15 de agosto de 2013

[201] Quarto Episódio: Hermínia

ona Wilma, mulher admirável e dedicada às coisas de Deus. Acharia que vive uma vida imaculada se não lhe tivesse atentido umas duas confissões. Tão prestativa, descobri que além das várias funções acumuladas, ela também é do "Departamento de Estatísticas Paroquiais". Tendo seus primeiros resultados, ligou-me num domingo à tarde, antes da missa das seis:
- É que eu tenho percebido que, desde que o senhor assumiu nossa paróquia, houve uma diminuição na procura pelas confissões...
- Houve? Acho realmente uma pena, D. Wilma. Verei o que posso fazer para tentar amenizar isso usando as homilias.
- Oh, sim, faça isso! O senhor já deve estar acostumado com essa situação, não é?
- Não. Esta é a primeira paróquia que assumo. Estou acostumado a pouquíssima coisa.
- Hum... é que, Frei, principalmente os mais jovens podem ficar constrangidos de falar certas coisas, com todo respeito, a um homem jovem e bem apessoado.
- Imagino que sim. Verei o que posso fazer e até mais
.
Não que eu tenha imaginado uma vida de emoção no sacerdócio algum dia. Talvez quando pensei em ser capelão, mas acabei por não tentar.
O correr das horas e da solidão me fez retomar meu "instrumento litúrgico proibido", mas que tem um simbolismo maravilhoso, similar ao do turíbulo aliás: meu maço de cigarros. Deus e meus Marlboro filtro-vermelho têm sido minhas companhias constantes. Fumo sempre na pequena área ao fundo do meu apartamento. Reflito e, com a fumaça, espero que meus reflexões cheguem a Quem as possa ouvir.                                              
                             

Depois de ouvir pessoalmente mais uma vez o relatório estatístico e cumprimentar as pessoas na saída da paróquia, comecei o regresso ao meu apartamento.
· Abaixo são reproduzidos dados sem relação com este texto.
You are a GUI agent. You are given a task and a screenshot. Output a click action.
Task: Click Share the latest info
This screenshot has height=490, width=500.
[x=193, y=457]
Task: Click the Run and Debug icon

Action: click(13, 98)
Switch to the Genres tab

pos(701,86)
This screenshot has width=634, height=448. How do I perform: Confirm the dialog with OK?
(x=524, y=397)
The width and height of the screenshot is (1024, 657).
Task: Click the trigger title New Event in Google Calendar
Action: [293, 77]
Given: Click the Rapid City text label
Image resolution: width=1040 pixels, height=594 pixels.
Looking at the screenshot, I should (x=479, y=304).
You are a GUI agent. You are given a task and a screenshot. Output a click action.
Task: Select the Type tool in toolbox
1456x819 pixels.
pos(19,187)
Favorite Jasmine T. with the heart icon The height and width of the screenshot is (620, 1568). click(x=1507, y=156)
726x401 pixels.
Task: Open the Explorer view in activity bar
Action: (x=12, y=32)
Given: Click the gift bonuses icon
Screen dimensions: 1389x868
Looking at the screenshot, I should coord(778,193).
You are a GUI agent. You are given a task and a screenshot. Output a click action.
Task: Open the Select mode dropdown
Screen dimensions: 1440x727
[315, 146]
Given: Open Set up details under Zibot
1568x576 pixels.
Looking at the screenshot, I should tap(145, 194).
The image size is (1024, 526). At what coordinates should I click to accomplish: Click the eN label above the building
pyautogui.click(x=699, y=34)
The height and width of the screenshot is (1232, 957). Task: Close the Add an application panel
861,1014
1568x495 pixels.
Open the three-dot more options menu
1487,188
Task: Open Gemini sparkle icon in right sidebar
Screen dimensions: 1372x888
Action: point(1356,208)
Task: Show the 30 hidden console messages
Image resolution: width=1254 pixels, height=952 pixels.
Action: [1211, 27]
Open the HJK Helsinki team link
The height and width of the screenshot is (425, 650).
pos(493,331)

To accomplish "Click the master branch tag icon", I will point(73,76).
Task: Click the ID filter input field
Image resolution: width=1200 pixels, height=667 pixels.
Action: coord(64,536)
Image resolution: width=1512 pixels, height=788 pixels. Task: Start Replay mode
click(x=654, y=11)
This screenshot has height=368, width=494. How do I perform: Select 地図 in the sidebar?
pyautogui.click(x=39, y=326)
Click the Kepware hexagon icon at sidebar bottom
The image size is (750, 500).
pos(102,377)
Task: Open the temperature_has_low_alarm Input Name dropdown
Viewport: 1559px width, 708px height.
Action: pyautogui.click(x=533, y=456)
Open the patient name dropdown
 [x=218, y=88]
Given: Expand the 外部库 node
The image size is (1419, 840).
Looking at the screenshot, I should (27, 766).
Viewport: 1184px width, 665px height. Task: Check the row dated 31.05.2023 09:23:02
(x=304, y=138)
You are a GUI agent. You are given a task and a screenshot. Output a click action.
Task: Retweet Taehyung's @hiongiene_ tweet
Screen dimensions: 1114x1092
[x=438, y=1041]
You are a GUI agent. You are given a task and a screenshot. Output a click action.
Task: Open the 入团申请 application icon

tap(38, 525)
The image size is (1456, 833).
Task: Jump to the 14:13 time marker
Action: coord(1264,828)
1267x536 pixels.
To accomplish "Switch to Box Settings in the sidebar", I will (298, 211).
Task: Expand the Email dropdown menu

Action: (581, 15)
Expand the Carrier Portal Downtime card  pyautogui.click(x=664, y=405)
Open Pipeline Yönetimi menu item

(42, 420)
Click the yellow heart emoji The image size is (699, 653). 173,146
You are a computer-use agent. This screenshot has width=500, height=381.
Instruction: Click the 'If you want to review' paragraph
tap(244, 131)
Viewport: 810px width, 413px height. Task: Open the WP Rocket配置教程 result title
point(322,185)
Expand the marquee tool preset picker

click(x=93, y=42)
Esperei um ônibus que por lá passasse não mais do que dez minutos; decidi, então, andar.
A Cidade é feita de camadas, descobri. Alguma relação estranha entre tempo e espaço. Embrenhei-me numas ruelas em que há
 uns sobrados, onde provavelmente há muito tempo havia comércio nos estabelecimentos térreos, pequenos comerciantes morando sobre eles e escravos no porão. Os mesmo postes que iluminaram este passado agora iluminam uma boa quantidade de gente jovem, que festeja por alguma razão nos vários bares pequenos que se espalham na rua ziguezagueada. As formas, que não mais dizem respeito ao presente, foram invadidas por outras funções para continuarem existindo, de algum modo.
Tive vontade de sentar um pouco ali e tomar alguma coisa. Pensei no risco. Levei a mão ao pescoço numa ameaça de retirar a clesma, que me incomodava como uma coleira. Resisti. Procurei apenas um lugar para assentar e, atendendo-me rapidamente o garçom, pedi uma taça de vinho. Seco.
Meu coração deu um sobressalto quando, do meio da fumaça que eu expelia à minha frente, sentou-se alguém à minha mesa. "Dona Wilma!", empalideci. Mas Wilma não tinha chifres.
- Acho que estamos indo pra mesma festa - era um voz uniforme e despreocupada, acompanhada por sorriso de lascívia.
- Talvez - disse eu, desconcertado - Crise de identidade? Não vemos todos os dias esse híbrido de anjo e demônio por aí.
Ela acariciou as pontas dos chifres vermelhos, ajeitou na cadeira suas asas de penas brancas. Eu ajustei a clesma.
- Não seja tão dualista, homem! Por que não posso ser os dois? Ou algo além dos dois? - apoiava o rosto esguio nos punhos e me olhava fixamente - mas entendo se tiver alguma preferência pela parte do anjo.
- Nunca fugi dos demônios, desde que eu possa saber seus nomes.
- Pois prometa não me exorcizar. Sou Hermínia.
- Frei Otávio, prazer - e apertei-lhe a mão branca.
- Otávio, pare de levar a sério esse personagem, ainda não estamos na festa.
- Não é personagem, Hermínia, sou mesmo um frei.
Ela riu desconcertadamente e me encarou um pouco depois. Parecia não querer cair em alguma pegadinha, mas aceitou minha revelação depois de observar meu modo de portar.
- Meu Deus, desculpe... eu não pensei que era padre de verdade... eu não... ah, que vergonha!
- Se achasse que eu era mesmo padre, não teria vindo falar comigo, não é?
- Exatamente - assentiu segura, reclinando a cabeça.

- Não imagina como uma vida em que as pessoas não podem chegar até você é chata, Hermínia.